Monate: September 2014

INKOGNITO AUF MALLE

Die #23 UNISEE gibt’s jetzt auch auf Malle, ein Exemplar jedenfalls. Hab ich dort bei Freunden in der Kneipe liegen lassen. Ansonsten hab ich einfach mal eine Woche Urlaub gemacht (war ein Geschenk zu meinem 50. Geburtstag): Jeden Tag Meeresrauschen! Jetzt macht’s auch wieder voll Spaß, hier bei der Zeitschrift der Straße zu sein. Werde nun wieder richtig in den Verkauf einsteigen. Also wer noch ein Heft braucht: Ich stehe vorm Edeka Am Dobben, vor der Stadtbibliothek, gelegentlich auch vorm Rewe am memarkt und vermutlich bald auch wieder im Schnoor beim Heini-Holtenbeen-Denkmal.

AUFREGENDE ZEITEN

Ich bin wieder draußen! Habe meinen Klinikaufenthalt gut überstanden; mir geht’s nun deutlich besser als zuvor. Und das Beste: Ende der Woche fahre ich für ein paar Tage in Urlaub – ein Geschenk zu meinem 50. Geburtstag. Dreimal habe ich in der Zwischenzeit versucht, die Zeitschrift der Straße zu verkaufen. Das läuft aber leider gerade nicht so gut. Ich vermute, dass viele die neue Ausgabe #23 UNISEE, in der auch ein Artikel von mir drin ist, schon haben. Oder es war einfach Ferienflaute. Bis ich meine Tagestherapie beginnen kann, wird es noch ein paar Wochen dauern. Drei Dinge helfen mir, die gut zu überstehen. Erstens meine Freunde aus der WG, bei denen ich mich sehr gut aufgehoben fühle – ohne sie würde ich das gar nicht schaffen. Zweitens eine gute Freundin, die ich neulich per Zufall wieder getroffen habe und die mich nun immer wieder auf die richtige Spur setzt. Und drittens die Zeitschrift der Straße, die ich ab Oktober wieder regelmäßig verkaufen werde und für die ich bereits an meinem nächsten Artikel schreibe.

In der Klinik

Bin noch immer in der Klinik auf Entzug.
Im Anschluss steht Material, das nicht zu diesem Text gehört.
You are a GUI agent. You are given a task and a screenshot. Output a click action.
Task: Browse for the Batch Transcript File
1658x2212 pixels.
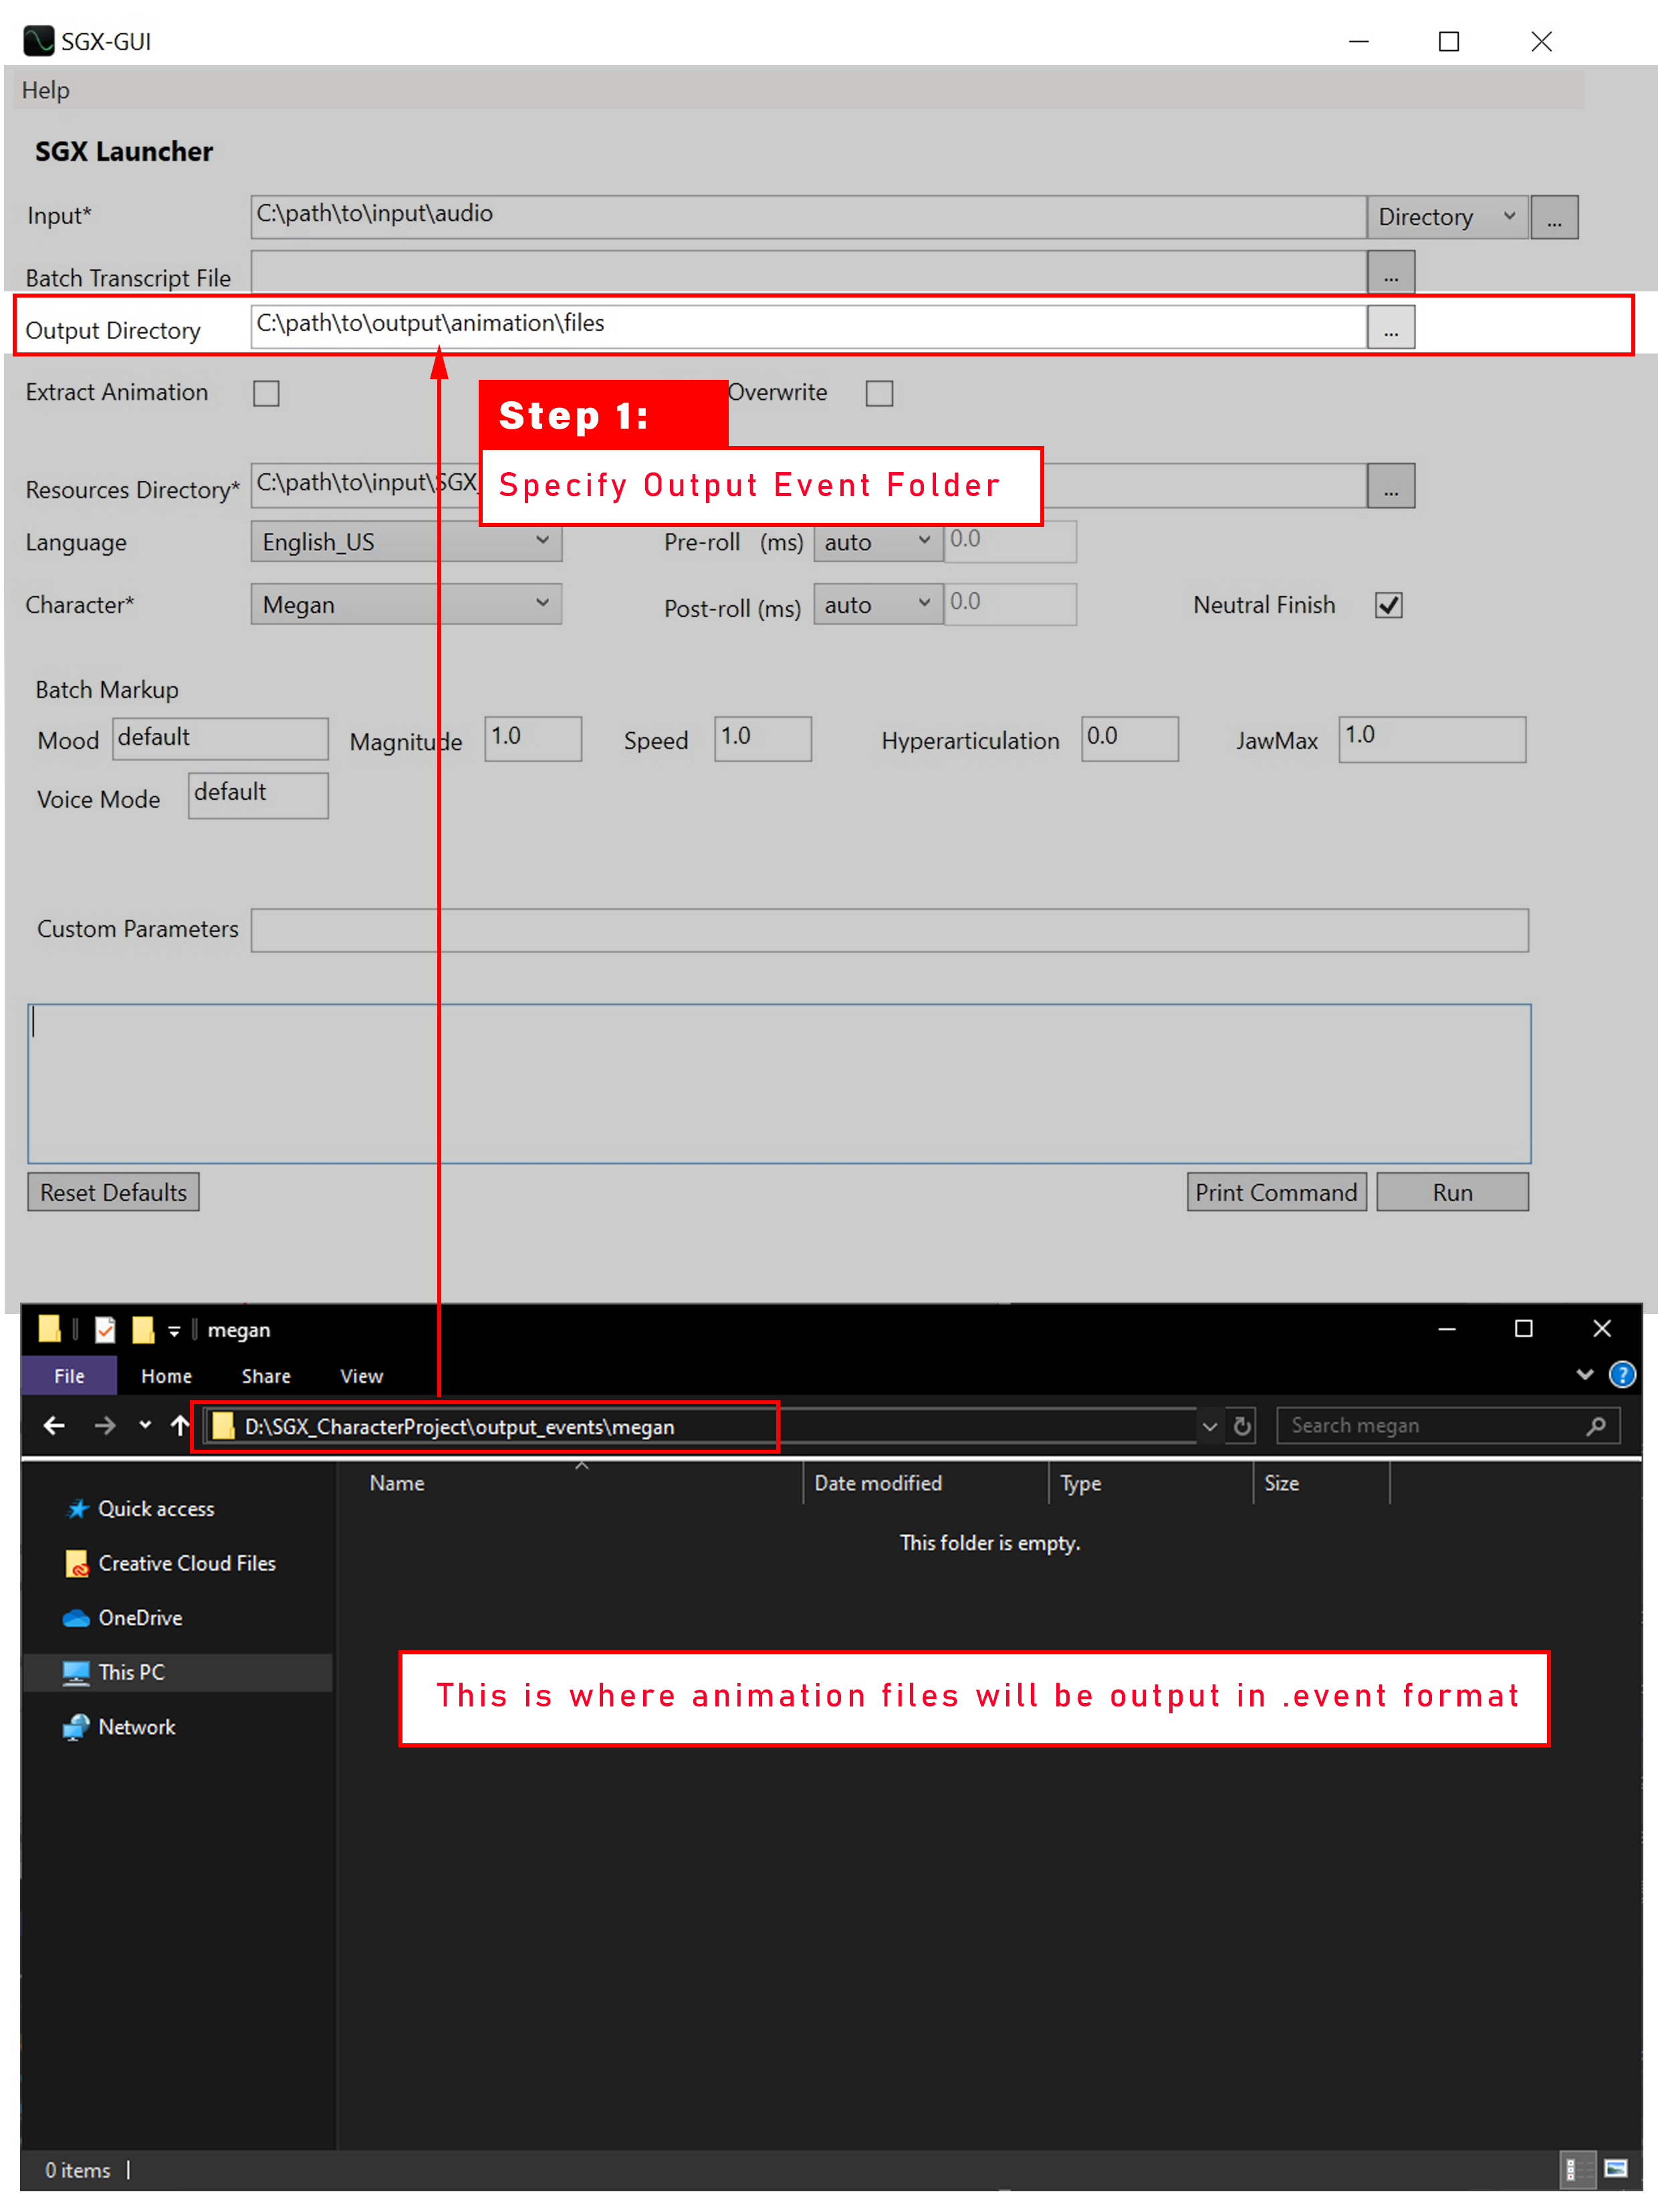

Es läuft sehr gut, wenn auch die wirklich harten Tage noch bevorstehen. Ich erzähle natürlich allen hier von der Zeitschrift der Straße und alle sagen, ich soll da auf jeden Fall dranbleiben, weiter verkaufen und Artikel schreiben. An meinem nächsten sitze ich bereits und ab Anfang Oktober werde ich auch wieder Hefte verkaufen – das ist so ziemlich das einzige, was mir gerade fehlt.